Kekuatan buku Masykuri Abdillah pada taburan argumentasi yang didukung literasi klasik dan modern menawarkan cakrawala luas dan inklusif. Buku ini boleh ditempatkan sebagai ”senjata” melawan kedangkalan pemahaman agama.
Oleh
RADEN MUHAMMAD MIHRADI
·5 menit baca
Kegaduhan berbalut agama yang terjadi di sejumlah daerah belakangan ini memaksa kita mengajukan pertanyaan besar: Apa fungsi agama bagi bangsa ini? Apa yang salah: tafsir pipih atas doktrin agama, militansi yang berlebih, media yang ikut memprovokasi atau boleh jadi, negara sengaja melakukan pembiaran? Bukankah semua agama mengajarkan hidup rukun penuh kasih sayang? Itulah beberapa pertanyaan yang substansi-nya menjadi pemantik Masykuri Abdillah (Guru Besar Bidang Hukum dan Politik Islam Fakultas Syariah dan Hukum UIN Syarif Hidayatullah) menulis buku Islam Agama Perdamaian: Merawat Kemajemukan dan Kerukunan di Indonesia (Penerbit Buku Kompas, 2021, xvi + 416 hlm). Dengan begitu, buku ini relevan dan kontekstual dengan situasi dan problem kehidupan beragama masyarakat kita sekarang.
Bagaimana agar publik tidak tergerus kedangkalan dalam memahami agama?
Bagaimana agar publik tidak tergerus kedangkalan dalam memahami agama? Untuk menjawabnya, diperlukan pemahaman tentang keterlibatan agama dalam politik. Ada dua hal berkaitan dengan itu. Pertama, legitimasi keagamaan yang memperlakukan agama sebagai alat. Tujuannya, untuk memperkuat pemikiran dan tindakan seseorang atau kelompok dalam bentuk aspirasi, keputusan, dan gerakan politik melawan kezaliman.
Kedua, politisasi agama yang menggunakan agama, berikut simbol-simbol dan atributnya sebagai alat untuk tujuan politik atau untuk memobilisasi massa dalam memenangkan calon tertentu dalam pemilihan jabatan publik (hlm 317). Tentu politisasi agama perlu dihindarkan karena dapat mengapitalisasi kegaduhan dan menjauhkan agama sebagai pemandu etika moral politik.

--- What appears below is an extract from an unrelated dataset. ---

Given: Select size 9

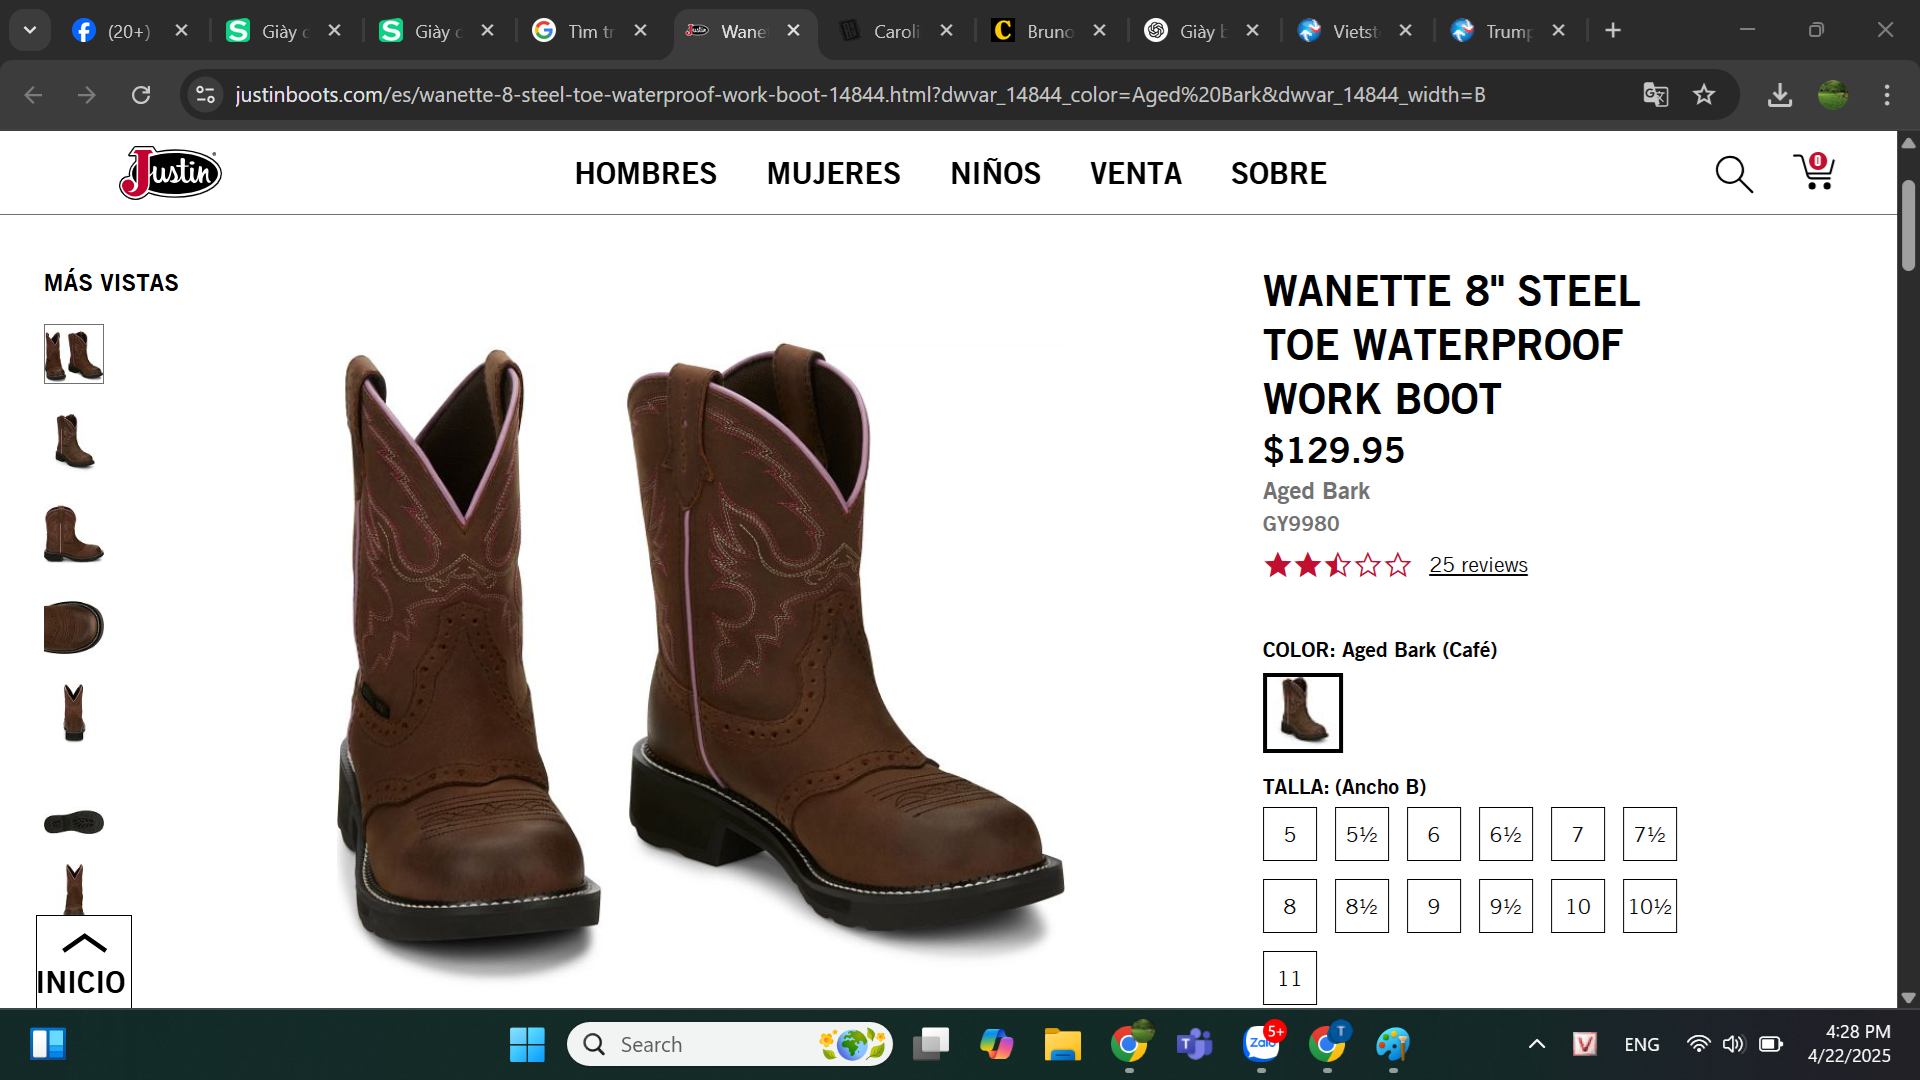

Guna merawat kemajemukan dan kerukunan umat, diperlukan juga pemahaman yang lengkap dalam perkara hubungan Muslim dengan non-Muslim yang kerap disalahpahami dan dipelintir. Dengan mengutip QS Al-Mumtahinah Ayat 8, Abdillah mengingatkan bahaya sikap fanatisme keagamaan, intoleransi, dan kekerasan atas nama agama. Diingatkan pula agar umat Muslim tidak jatuh pada pemahaman literal dan berlebihan atau pemberatan (tasyaddud) terhadap teks-teks Al Quran dan hadis, tanpa memperhatikan konteks sosial saat turunnya Al Quran (asbab al-nuzul) dan saat terjadinya hadis (asbab al-wurud) (hlm 214).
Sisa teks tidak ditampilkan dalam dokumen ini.